* **TASK DETAILS**:
Locate each line in the records below that contains the string "magnifier", and copy those lines.

* **DATA IN THIS EXERCISE**:
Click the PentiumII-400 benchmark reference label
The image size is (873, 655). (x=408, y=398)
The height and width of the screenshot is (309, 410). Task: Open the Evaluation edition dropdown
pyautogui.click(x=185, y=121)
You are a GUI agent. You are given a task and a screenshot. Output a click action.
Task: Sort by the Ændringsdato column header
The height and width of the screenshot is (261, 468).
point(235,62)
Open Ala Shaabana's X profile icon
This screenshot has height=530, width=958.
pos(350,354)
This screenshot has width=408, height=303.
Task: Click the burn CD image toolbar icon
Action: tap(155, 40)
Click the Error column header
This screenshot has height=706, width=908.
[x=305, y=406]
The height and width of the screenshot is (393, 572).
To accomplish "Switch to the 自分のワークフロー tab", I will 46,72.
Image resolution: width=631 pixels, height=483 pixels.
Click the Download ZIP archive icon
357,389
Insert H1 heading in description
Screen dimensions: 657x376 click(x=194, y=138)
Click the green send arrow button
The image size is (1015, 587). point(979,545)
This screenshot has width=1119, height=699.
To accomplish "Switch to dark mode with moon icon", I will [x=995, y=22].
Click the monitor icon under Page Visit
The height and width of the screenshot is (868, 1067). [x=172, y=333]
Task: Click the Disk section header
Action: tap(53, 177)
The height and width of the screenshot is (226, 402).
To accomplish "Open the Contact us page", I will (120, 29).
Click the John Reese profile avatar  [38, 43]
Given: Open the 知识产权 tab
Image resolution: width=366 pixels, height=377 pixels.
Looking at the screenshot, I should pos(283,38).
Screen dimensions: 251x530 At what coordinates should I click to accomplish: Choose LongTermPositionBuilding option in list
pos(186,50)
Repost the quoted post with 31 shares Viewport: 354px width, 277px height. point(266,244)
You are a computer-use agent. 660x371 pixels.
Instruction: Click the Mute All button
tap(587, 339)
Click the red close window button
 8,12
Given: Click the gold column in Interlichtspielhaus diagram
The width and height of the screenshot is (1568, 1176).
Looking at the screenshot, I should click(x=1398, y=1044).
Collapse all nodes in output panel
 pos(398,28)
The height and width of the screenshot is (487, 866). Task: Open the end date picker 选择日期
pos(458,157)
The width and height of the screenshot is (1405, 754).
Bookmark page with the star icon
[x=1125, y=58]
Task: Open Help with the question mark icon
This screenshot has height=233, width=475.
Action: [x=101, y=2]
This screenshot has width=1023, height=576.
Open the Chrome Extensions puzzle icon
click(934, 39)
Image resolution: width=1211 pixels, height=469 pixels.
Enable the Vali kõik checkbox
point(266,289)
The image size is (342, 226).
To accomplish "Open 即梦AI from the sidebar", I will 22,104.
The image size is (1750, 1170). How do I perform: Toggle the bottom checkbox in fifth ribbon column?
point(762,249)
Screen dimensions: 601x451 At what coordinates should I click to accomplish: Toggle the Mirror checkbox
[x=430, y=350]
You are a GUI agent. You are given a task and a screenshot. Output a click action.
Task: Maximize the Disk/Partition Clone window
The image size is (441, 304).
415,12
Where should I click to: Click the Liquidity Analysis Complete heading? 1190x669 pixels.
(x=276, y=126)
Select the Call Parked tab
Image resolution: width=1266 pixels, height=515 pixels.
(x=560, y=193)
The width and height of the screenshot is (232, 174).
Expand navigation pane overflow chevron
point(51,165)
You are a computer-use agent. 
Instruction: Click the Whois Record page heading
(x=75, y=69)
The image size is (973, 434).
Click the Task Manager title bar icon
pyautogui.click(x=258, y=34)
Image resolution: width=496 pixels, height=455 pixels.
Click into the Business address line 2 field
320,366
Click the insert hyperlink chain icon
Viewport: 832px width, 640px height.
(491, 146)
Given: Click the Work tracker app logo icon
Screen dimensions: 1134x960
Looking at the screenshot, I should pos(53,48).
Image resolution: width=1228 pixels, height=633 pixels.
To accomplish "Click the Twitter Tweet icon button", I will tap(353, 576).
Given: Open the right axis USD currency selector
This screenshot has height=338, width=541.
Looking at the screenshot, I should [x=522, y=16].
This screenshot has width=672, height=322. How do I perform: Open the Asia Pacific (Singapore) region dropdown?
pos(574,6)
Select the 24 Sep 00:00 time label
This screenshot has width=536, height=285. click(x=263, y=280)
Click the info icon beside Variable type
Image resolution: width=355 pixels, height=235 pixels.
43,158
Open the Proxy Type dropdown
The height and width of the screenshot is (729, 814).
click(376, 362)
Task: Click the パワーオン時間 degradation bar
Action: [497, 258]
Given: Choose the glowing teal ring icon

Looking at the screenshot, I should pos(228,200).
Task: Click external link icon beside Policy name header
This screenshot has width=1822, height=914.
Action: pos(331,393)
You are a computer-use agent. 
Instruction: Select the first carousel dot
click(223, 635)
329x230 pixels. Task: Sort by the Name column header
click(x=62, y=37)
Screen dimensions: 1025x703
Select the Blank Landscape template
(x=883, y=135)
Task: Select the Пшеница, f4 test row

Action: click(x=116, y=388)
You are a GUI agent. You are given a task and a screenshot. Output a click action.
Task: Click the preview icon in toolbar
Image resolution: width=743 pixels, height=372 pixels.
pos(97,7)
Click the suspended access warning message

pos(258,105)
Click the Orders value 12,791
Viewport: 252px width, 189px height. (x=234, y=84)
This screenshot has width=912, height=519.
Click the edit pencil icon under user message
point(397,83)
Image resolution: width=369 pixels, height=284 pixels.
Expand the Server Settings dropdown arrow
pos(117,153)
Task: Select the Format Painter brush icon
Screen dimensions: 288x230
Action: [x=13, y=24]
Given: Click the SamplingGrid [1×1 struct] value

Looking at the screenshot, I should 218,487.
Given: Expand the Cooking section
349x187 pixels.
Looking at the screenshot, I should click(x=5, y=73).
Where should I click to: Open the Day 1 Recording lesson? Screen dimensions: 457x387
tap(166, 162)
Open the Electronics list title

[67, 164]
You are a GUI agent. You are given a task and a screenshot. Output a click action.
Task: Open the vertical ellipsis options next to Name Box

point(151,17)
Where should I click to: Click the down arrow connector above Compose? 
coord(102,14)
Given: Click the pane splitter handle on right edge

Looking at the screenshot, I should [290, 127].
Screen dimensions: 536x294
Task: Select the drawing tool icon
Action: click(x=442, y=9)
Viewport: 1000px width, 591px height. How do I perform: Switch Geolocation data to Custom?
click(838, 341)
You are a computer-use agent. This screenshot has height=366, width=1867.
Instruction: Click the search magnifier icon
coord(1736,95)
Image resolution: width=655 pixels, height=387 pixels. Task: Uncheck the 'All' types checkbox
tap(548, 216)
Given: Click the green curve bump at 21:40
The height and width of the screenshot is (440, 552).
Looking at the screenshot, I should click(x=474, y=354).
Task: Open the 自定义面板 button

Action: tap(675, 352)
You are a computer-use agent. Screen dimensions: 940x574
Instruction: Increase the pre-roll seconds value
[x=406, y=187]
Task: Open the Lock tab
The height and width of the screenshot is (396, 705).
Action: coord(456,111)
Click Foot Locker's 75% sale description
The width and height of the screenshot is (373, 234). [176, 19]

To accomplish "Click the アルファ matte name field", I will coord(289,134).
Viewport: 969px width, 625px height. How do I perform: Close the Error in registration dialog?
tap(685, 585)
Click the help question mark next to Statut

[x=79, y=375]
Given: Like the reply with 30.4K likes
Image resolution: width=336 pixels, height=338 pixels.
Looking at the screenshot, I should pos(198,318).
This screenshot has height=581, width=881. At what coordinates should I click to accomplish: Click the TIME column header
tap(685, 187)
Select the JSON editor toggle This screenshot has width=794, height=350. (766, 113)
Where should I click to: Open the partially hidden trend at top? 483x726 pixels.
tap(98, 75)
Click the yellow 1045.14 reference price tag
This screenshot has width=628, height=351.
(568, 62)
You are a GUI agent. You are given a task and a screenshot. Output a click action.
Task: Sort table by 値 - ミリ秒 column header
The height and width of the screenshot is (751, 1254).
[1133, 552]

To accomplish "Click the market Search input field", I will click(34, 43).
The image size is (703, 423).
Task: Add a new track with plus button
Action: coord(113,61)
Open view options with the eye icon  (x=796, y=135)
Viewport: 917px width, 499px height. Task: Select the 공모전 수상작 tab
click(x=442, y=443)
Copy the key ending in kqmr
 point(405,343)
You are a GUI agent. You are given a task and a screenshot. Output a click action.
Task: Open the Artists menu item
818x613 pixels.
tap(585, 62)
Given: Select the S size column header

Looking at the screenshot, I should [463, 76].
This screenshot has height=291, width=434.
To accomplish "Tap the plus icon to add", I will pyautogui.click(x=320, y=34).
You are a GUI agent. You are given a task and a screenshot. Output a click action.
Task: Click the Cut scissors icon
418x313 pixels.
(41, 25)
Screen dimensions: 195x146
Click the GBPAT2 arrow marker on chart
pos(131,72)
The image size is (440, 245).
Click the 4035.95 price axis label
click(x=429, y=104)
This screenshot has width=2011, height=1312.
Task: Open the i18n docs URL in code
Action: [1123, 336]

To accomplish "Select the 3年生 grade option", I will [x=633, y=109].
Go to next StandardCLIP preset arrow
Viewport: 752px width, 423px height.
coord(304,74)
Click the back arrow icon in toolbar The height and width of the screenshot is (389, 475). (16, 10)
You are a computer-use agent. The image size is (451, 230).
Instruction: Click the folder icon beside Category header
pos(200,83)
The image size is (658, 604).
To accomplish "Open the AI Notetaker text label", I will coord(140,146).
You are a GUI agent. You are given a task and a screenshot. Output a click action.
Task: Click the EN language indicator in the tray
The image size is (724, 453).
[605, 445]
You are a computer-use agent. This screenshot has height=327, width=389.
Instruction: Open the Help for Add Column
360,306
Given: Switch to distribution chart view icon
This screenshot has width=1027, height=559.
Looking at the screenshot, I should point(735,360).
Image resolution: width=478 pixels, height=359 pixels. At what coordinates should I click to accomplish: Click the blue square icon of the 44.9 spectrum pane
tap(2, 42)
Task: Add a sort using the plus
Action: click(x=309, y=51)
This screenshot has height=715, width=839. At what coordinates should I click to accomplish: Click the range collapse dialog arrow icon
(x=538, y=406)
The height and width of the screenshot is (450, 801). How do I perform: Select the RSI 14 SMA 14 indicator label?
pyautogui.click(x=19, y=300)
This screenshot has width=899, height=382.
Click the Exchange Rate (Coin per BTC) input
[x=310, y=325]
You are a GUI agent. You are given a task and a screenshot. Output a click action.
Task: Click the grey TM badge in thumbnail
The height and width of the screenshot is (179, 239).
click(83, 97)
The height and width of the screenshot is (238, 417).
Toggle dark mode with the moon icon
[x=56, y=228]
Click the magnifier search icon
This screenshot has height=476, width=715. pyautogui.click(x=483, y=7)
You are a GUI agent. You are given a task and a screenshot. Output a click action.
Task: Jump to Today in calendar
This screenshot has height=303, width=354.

* **WORKED SOLUTION**:
Instruction: Click the search magnifier icon
Click the magnifier search icon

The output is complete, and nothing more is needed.